A package implementing the NEURAL FINGERPRINTS FOR ADVERSARIAL ATTACK DETECTION
Project description
Neural Fingerprints for Adversarial Attack Detection
Neural Fingerprints is a method for detecting adversarial attacks on deep neural networks. This project implements the key components of the Neural Fingerprints approach as described in the paper link to paper.
The module consists of two main components:
- Data base creator - Generates a database of activations from the last layers of a neural network model, for both original images and adversarial examples.
- Fingerprints armor - Implements the Neural Fingerprints technique to detect potential adversarial attacks by analyzing the activations in the database.
Data base creator
The Data Base Creator module contains scripts and modules for creating adversarial examples activations database from the last layers of a neural network model. The goal is to build a database to test our adversarial fingerprint protection mechanism.
Input Structure
The input should be structured as an ImageNet dataset:
images/
├── category_1/
│ ├── image_1.JPEG
│ ├── image_2.JPEG
│ └── ...
├── category_2/
│ ├── image_1.JPEG
│ ├── image_2.JPEG
│ └── ...
└── ...
Output Format
The output will be pickle files containing the activations of the last X layers of the model for the original images and the adversarial examples generated from them.
Example directory structure:
database/
├── category_1/
│ ├── orig
│ │ ├── image_1.pkl
│ │ ├── image_2.pkl
│ │ └── ...

Given request A. Present all the entries below as a Markdown table with a Row column numbering each line and a Line column holding it, leaving out blank lines.
The neural fingerprints project description has nothing to do with the entries.

Dataset entries.
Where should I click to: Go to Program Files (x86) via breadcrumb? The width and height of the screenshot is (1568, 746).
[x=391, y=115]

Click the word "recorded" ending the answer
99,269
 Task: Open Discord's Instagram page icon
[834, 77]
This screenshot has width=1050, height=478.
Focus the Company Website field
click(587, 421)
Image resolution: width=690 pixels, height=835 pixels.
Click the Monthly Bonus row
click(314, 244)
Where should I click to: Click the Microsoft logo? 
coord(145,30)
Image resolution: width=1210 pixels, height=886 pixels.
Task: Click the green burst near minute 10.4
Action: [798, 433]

Given request B. Can you carry the Neural Fingerprints project description on from its last line?

Output A.
| Row | Line |
|---|---|
| 1 | Where should I click to: Go to Program Files (x86) via breadcrumb? The width and height of the screenshot is (1568, 746). |
| 2 | [x=391, y=115] |
| 3 | Click the word "recorded" ending the answer |
| 4 | 99,269 |
| 5 |  Task: Open Discord's Instagram page icon |
| 6 | [834, 77] |
| 7 | This screenshot has width=1050, height=478. |
| 8 | Focus the Company Website field |
| 9 | click(587, 421) |
| 10 | Image resolution: width=690 pixels, height=835 pixels. |
| 11 | Click the Monthly Bonus row |
| 12 | click(314, 244) |
| 13 | Where should I click to: Click the Microsoft logo?  |
| 14 | coord(145,30) |
| 15 | Image resolution: width=1210 pixels, height=886 pixels. |
| 16 | Task: Click the green burst near minute 10.4 |
| 17 | Action: [798, 433] |

Output B.
│ ├── attack
│ │ ├── image_1_0_to_1_ifgsm_3_01.pkl
│ │ ├── image_2_0_to_31_ifgsm_1_01.pkl
│ │ └── ...
├── category_2/
│ ├── orig
│ │ ├── image_1.pkl
│ │ ├── image_2.pkl
│ │ └── ...
│ ├── attack
│ │ ├── image_1_0_to_1_ifgsm_96_01.pkl
│ │ ├── image_2_0_to_78_ifgsm_9_01.pkl
│ │ └── ...
└── ...
Supported Attacks: The module supports generating adversarial examples using Fast Gradient Sign Method (FGSM) and Projected Gradient Descent (PGD) attacks.
Files
attack.py
This module contains the Attack class, which provides methods for performing adversarial attacks on input tensors. It includes methods for Fast Gradient Sign Method (FGSM) and Projected Gradient Descent (PGD) attacks.
get_last_layers_activations.py
This module contains the ModelLastLayers class, which is used to extract activations from the last X FC layers of a model. It registers hooks to capture the activations during the forward pass.
db_creator.py
The main script to create the DB. It uses the ModelLastLayers class to extract activations and the Attack class to generate adversarial examples.
Exsample
see db_creator_test for an exsample how to run the db_creator file.
Fingerprints Armor
The folder fingerprints_armor contains scripts and modules that implement the Neural Fingerprints method to detect adversarial attacks. The goal is to create fingerprints such that they can be used by the following methods: vote, anomaly, and ll_ratio to detect patterns that match an adversarial attack.
The fingerprint method is implemented via SingleClassFingerprintsArmor to find the fingerprint for every class to detect the adversarial attack on it.
The input should be the output from Data Base Creator and the output will supply functions:
- vote: Predicted class labels based on the voting mechanism.
- anomaly (likelihood): Anomaly score for each data point based on likelihood anomaly detection.
- likelihood_ratio: Likelihood ratio value used to determine if a data point is an adversarial attack or not.
These functions will take a DataFrame containing the activations from the last x layers of the model after a suspicious image has been run through it as input and will return detection results indicating whether the image is attacked or not.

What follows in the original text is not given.